Because of the long life of his mother, Queen Victoria I, Edward VII was over sixty by the time this coronation occurred, and his reign would only last until his death in 1910. Victoria was seen as the definition of an era and an empire, and her death and Edward’s accession dominated world news at the time. Although his reign officially began in 1901, the coronation was delayed (in part due to his health) until August 1902, presumably about the time Méliès produced this. Méliès knew his audience would read about the coronation in the papers, and he obviously went to some effort to make his reenactment look as authentic as possible. There is no trick photography, none of his whimsical set design or props, everything is made to look as real as his small set will allow. There are some moments when the crowded nature of the set forces the Archbishop of Canterbury to make some delicate maneuvers to avoid crushing set pieces, but apart from that the illusion is quite convincing, at least on the grainy print I was able to watch. This realistic, current events work aligns with “The Dreyfus Affair” series to remind us of another, more realistic Méliès tradition.

Director: Georges Méliès

Camera: George Albert Smith

Starring: Unknown

Run Time: 3 Min, 53 secs

You can watch it for free: here.

Gulliver’s Travels among the Lilliputians and the Giants (1902)

Another fantasy from Georges Méliès; this one draws from the work of English wit Jonathan Swift, although the emphasis is on whimsy and special effects rather than satire.

The movie begins with Lemuel Gulliver (evidently Méliès himself, for some reason made up as an old man) holding a lantern and carefully stepping through a set decorated with miniature houses. The buildings vary in architecture, and there seems to be a pagoda shoulder-to-shoulder with a minaret and Greek columns adorn another structure which is near what looks like a Medieval European house. Gulliver points and chuckles at some of the structures, then moves off-stage. The next thing we see is him asleep, evidently somewhere near the town center (based on the proliferation of taller buildings, now all thoroughly European) and a row of tiny people stand on a landing above him. He is draped with ropes, indicating that the Lilliputians have tied him up, and the mob wields weapons, eventually beginning to throw spears into his body, causing him to wake up. The next scene shows him seated at a normal-sized table, using cutlery and a cup all proportioned to his size, while miniature chefs bring up a ladder and climb up it to provide him with food. They pour jug after jug of wine in his cup, which he polishes off with one quaff. Now an entourage arrives, escorting the miniature queen in a palanquin. Gulliver lifts this onto the table and converses with her, then moves her back down to Earth so she doesn’t have to climb the ladder. Now smoke suddenly billows forth from a neighboring building, but Gulliver extinguishes the fire with a normal-sized spritzer he happens to have on hand.

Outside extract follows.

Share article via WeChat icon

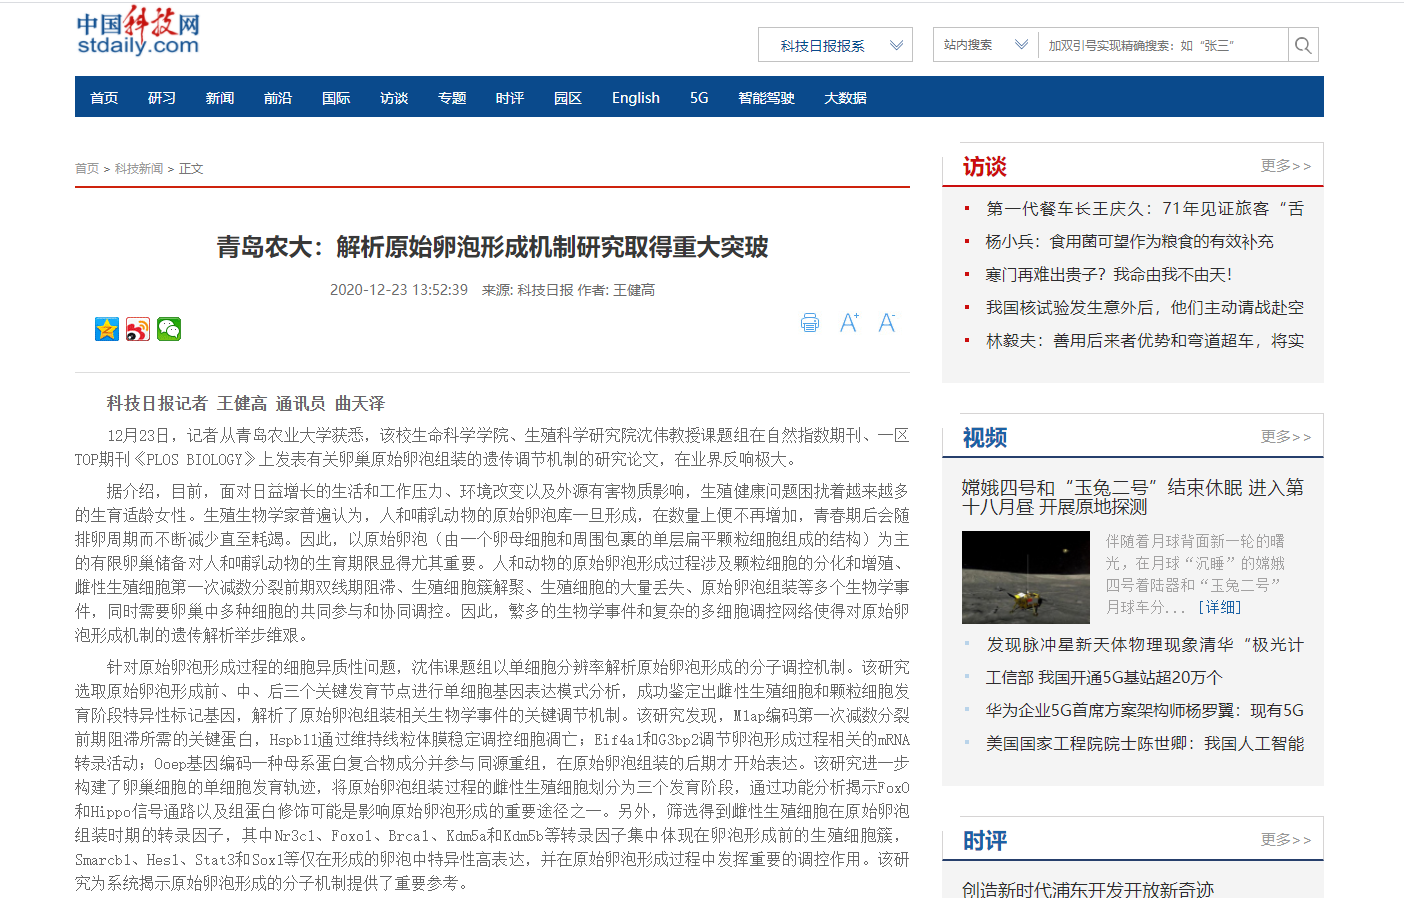pyautogui.click(x=169, y=329)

The scene suddenly cuts to a tight three-shot of some people in Medieval dress playing cards around a table. One of these seems to be a dwarf. A young lady comes in bearing a wadded up handkerchief; when she opens it, out tumbles a tiny Gulliver! They stare at him in amazement and laugh, one of the men blows pipe smoke at him. The scene cuts to show Gulliver alone with the young lady giant, on his knee, perhaps making an outlandish proposal. She cups her hand to her ear, evidently unable to hear him and he produces a ladder and climbs up to get closer. She gestures, accidentally knocking him off the ladder and into a giant coffee cup.

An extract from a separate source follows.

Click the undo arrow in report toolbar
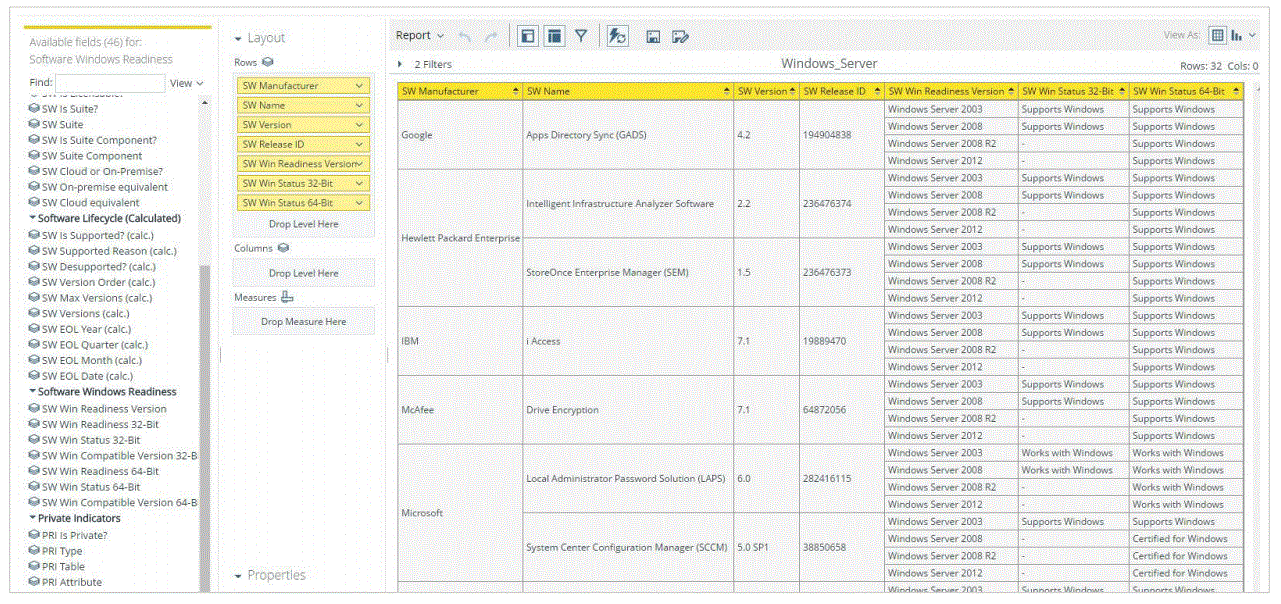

The story of Gulliver has always had fairy tale elements that have appealed to children, but Swift’s original story included biting wit and satire of English and European politics. One part that usually makes it into screen adaptations is the war between the Lilliputians and a neighboring nation of tiny people (Blefuscu) over the question of which end of a boiled egg should be cracked open first. Swift intended this as a comment on wars between Catholics and Protestants over the question of transubstantiation, but it translates well to almost any era in which bloodshed occurs over the least little things. The actual method Gulliver used to put out the fire is usually cleaned up, as it is here, however it’s a bit hard to believe that a shipwrecked man managed to salvage his spritzer. Méliès dispenses with pretty much any kind of social commentary here, although it is interesting that in Republican France he retains the Lilliputian nobility and royalty. Of course, children understand kings and queens from a young age, and it fits with his fairy tale setting. The effect of differently-sized people is achieved throughout by the use of a split screen and two separate shots being taken of the actors at different distances from the camera to make them appear larger or smaller. This results in a very limited range of movement for most of them. The most impressive use of this effect is when Gulliver is on the table, surrounded by three giants to the right, left, and behind him. His “stage” is defined by the back of a chair (or probably a set painted to resemble a chair), but it does seem to put tiny him in the middle of giant action. Longer than many of his movies at about four and a half minutes, it’s not an epic like “A Trip to  the Moon,” but it is an interesting piece of work that took obvious time and care.

Director: Georges Méliès

Camera: Unknown

Starring: Georges Méliès

Run Time: 4 Min, 13 secs

You can watch it for free: here (no music) or here (with music)

An Impossible Balancing Feat (1902)

Coming five years before “Kiriki Japanese Acrobats,” this short by Georges Méliès pioneers, and in some ways outdoes, that movie’s central effect, despite limitations set by the primitive technology. As always, Méliès manages to bring a sense of fun and flair to a simple performance.

A proscenium-style set depicts a stage dressed with Greek statuary and a small stone tower. The door of the tower opens up and Méliès appears inside, sitting on a chair. He comes forward on the stage, bows, and gestures, causing the set to disappear. He removes his outer clothing with a flourish, now he is wearing an all-white costume. He moves to center stage, and three “twins” come out from him, one standing to his right, two to his left. The original sits back down in the chair and the first twin ascends the wall, seeming to balance on top of his head. Eventually, he turns over and is doing a headstand on the head of the original, who extends his arms and the two other twins balance on his hands, eventually doing headstands as well. Suddenly the twins disappear and Méliès is holding two flags (they go by really fast, but I think one is French and one American). They disappear and Méliès snaps his fingers and has his original suit back on. He bows for the audience and marches comically off the stage.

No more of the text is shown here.